Success or Prestige? Hunters’ cultural biases
Rob Boyd and Pete Richerson have identified two biases, one based on success, the other on prestige, that might influence which individual is most imitated. If you were living in a foraging society, would you rather imitate prestigious hunters or successful ones? Successful ones, you say? It may not be so easy or so argue Kim Hill and Keith Kintigh in “Can Anthropologists Distinguish Good and Poor Hunters? Implications for Hunting Hypotheses, Sharing Conventions, and Cultural Transmission” (in Current Anthropology, Volume 50, Number 3, June 2009).
Here is the Abstract:
Numerous articles examine the relationship between men’s hunting skill and other important biological and social traits. We analyzed more than 14,000 hunter days during 27 years of monitoring the Ache of Paraguay by using resampling methods to demonstrate that large sample sizes are generally required in order to distinguish individual men by hunting skill.

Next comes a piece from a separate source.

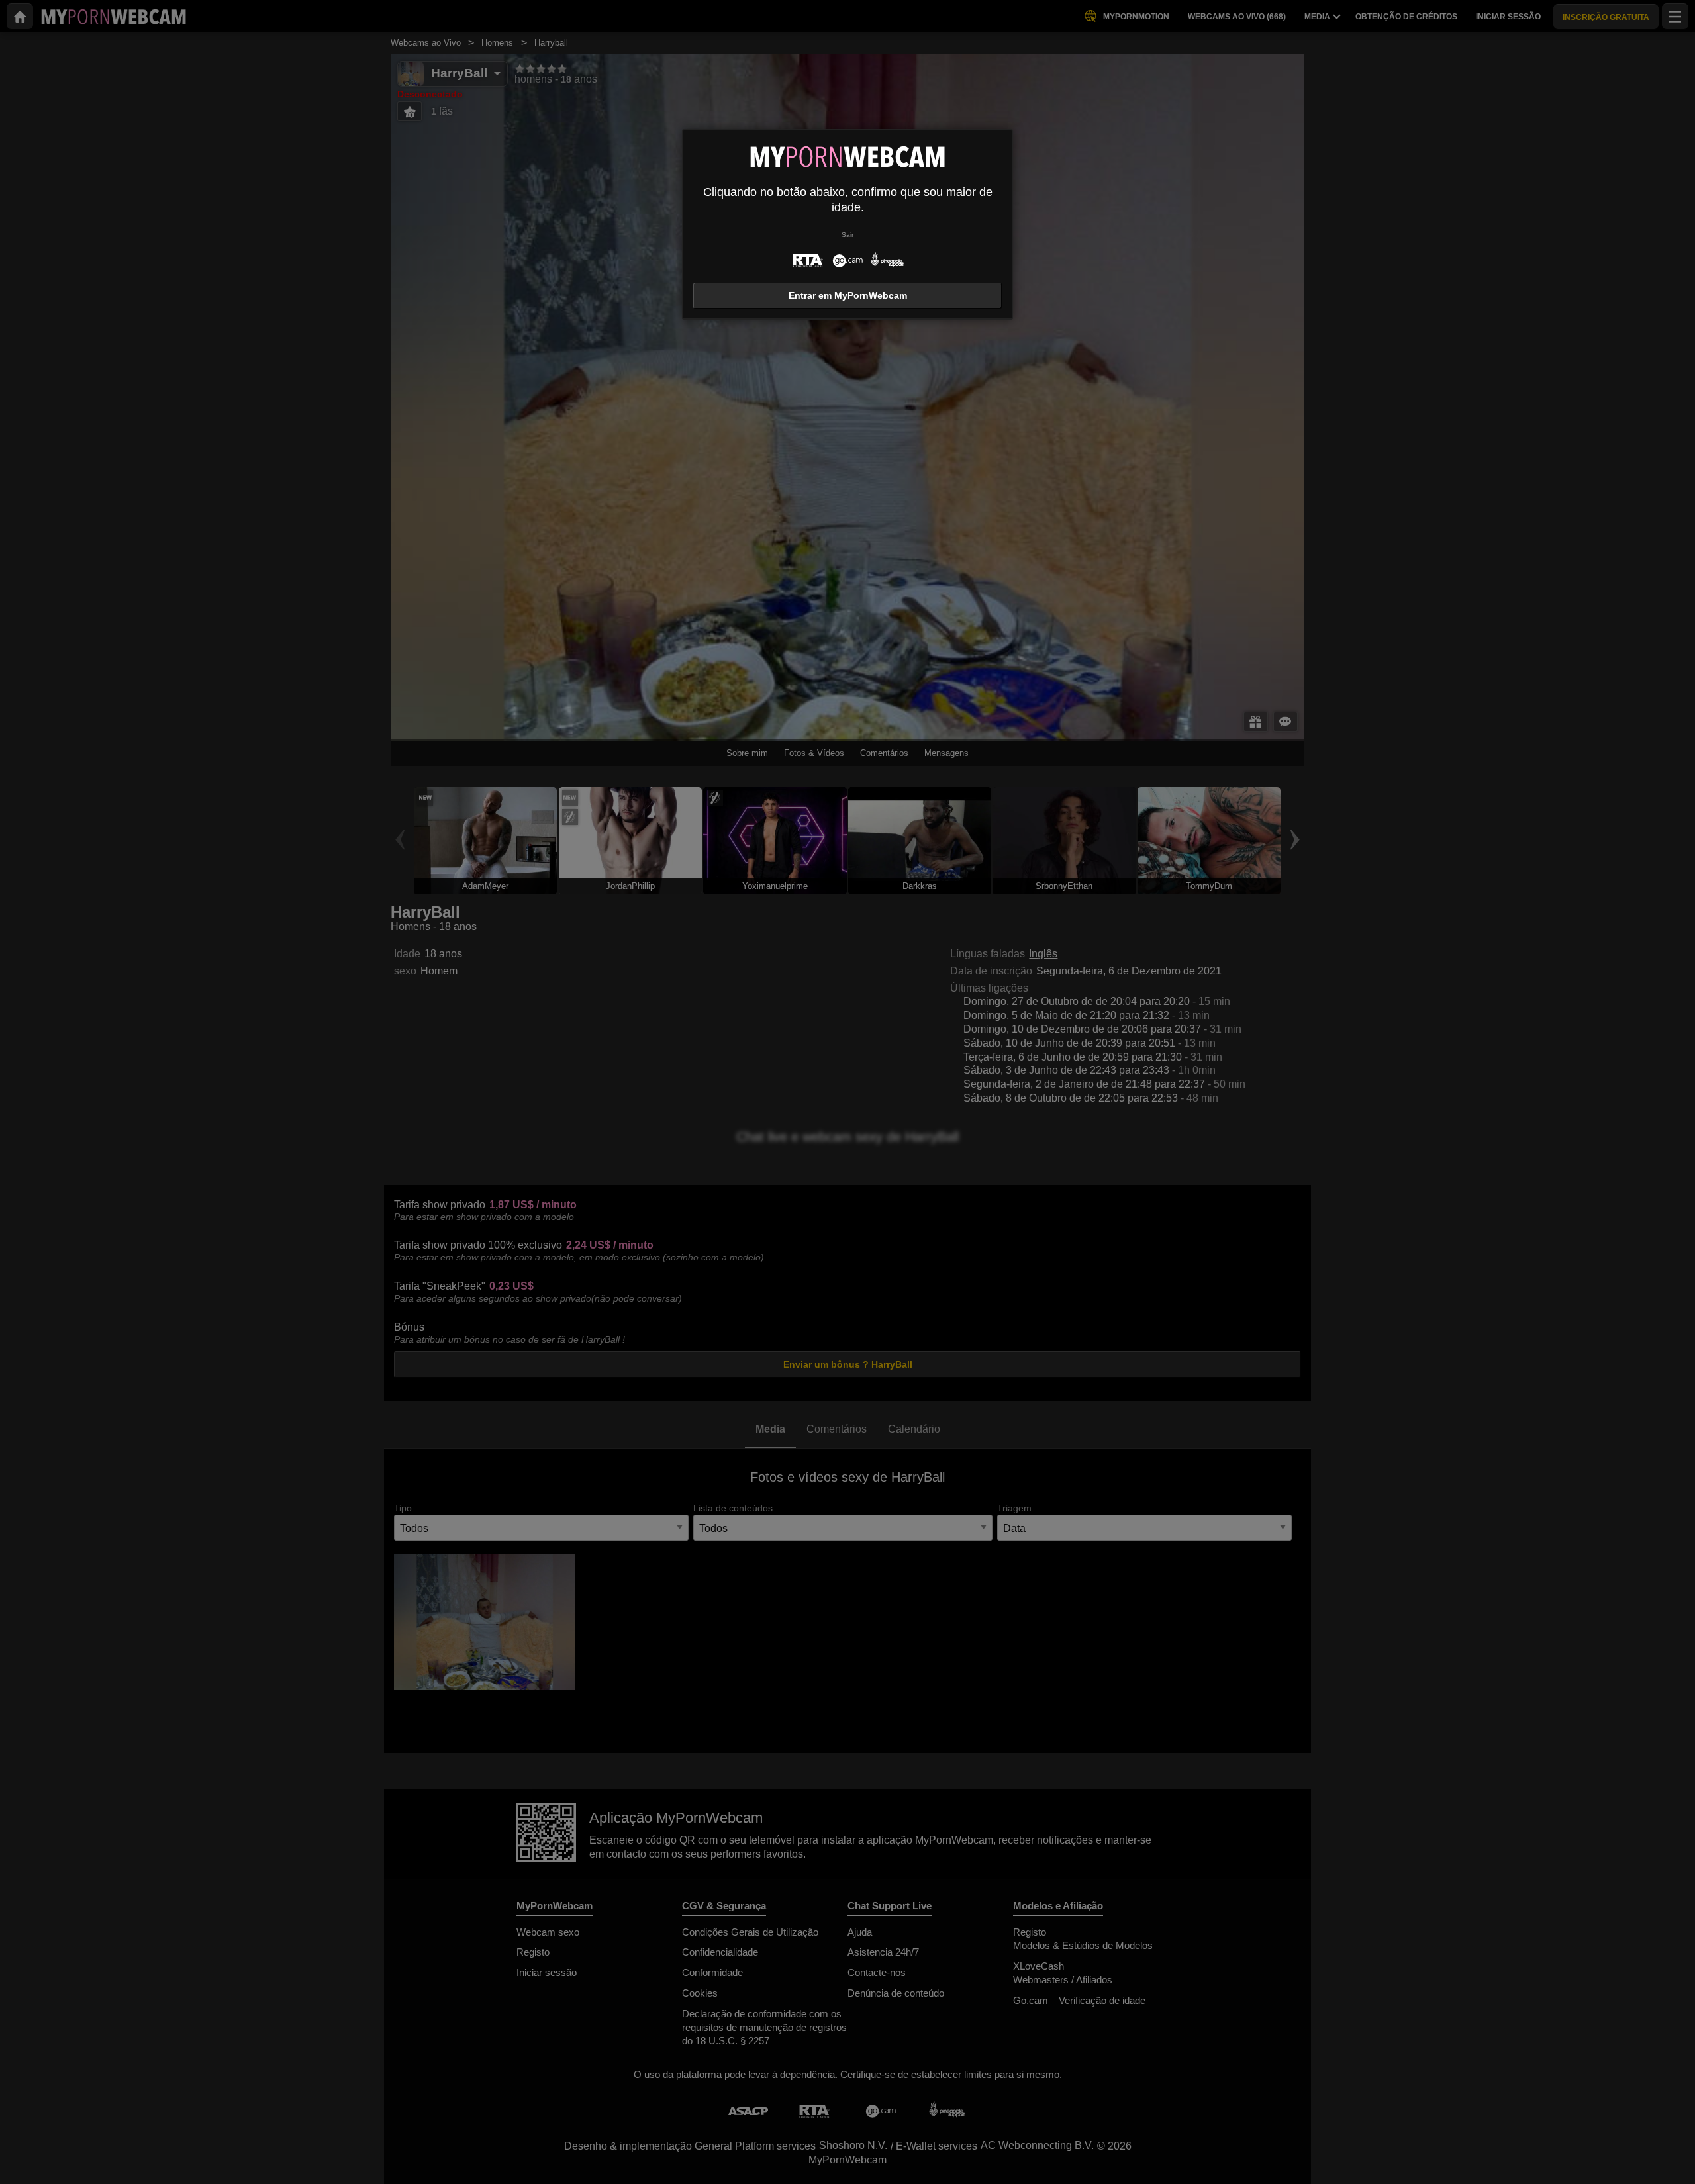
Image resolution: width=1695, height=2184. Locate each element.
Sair (847, 234)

A small published study on !Kung hunters shows that large‐game hunters are even more difficult to distinguish by individual skill level. This is a serious problem because regressions using noisy hunting data as the independent variable systematically underestimate the association of hunting ability with other biosocial traits. The analysis suggests that some coresidents in many small‐scale societies will be unable to accurately distinguish hunters by skill level, possibly favoring groupwide meat‐sharing conventions and biased cultural transmission that emphasizes prestige rather than perceived hunting skill.